■ **Task instructions**
Where the records below reach the line containing "445650 (798, 2472)", start transcribing, and end with the line containing "Shop (450, 37)", exactly and with nothing else added.

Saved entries
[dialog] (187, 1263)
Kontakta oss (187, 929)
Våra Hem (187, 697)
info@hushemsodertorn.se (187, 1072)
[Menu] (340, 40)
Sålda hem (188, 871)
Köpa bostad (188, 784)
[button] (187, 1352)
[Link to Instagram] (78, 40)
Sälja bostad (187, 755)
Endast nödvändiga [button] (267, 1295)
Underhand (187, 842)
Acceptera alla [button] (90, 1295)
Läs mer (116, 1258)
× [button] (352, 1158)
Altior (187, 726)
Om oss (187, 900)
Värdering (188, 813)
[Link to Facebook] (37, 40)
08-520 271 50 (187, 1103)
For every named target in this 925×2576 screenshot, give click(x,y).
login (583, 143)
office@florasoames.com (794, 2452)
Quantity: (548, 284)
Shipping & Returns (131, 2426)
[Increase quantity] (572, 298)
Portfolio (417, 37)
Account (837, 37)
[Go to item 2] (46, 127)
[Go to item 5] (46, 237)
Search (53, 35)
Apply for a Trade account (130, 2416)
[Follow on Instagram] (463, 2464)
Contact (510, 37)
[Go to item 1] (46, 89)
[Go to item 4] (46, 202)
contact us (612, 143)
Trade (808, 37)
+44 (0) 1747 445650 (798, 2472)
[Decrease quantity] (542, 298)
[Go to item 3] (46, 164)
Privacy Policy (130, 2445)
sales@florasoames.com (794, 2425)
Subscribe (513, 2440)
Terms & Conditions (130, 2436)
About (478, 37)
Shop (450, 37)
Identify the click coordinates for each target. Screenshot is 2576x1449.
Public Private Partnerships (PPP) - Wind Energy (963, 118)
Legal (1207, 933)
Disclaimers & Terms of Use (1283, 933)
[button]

■ **Solution**
+44 (0) 1747 445650 (798, 2472)
[Decrease quantity] (542, 298)
[Go to item 3] (46, 164)
Privacy Policy (130, 2445)
sales@florasoames.com (794, 2425)
Subscribe (513, 2440)
Terms & Conditions (130, 2436)
About (478, 37)
Shop (450, 37)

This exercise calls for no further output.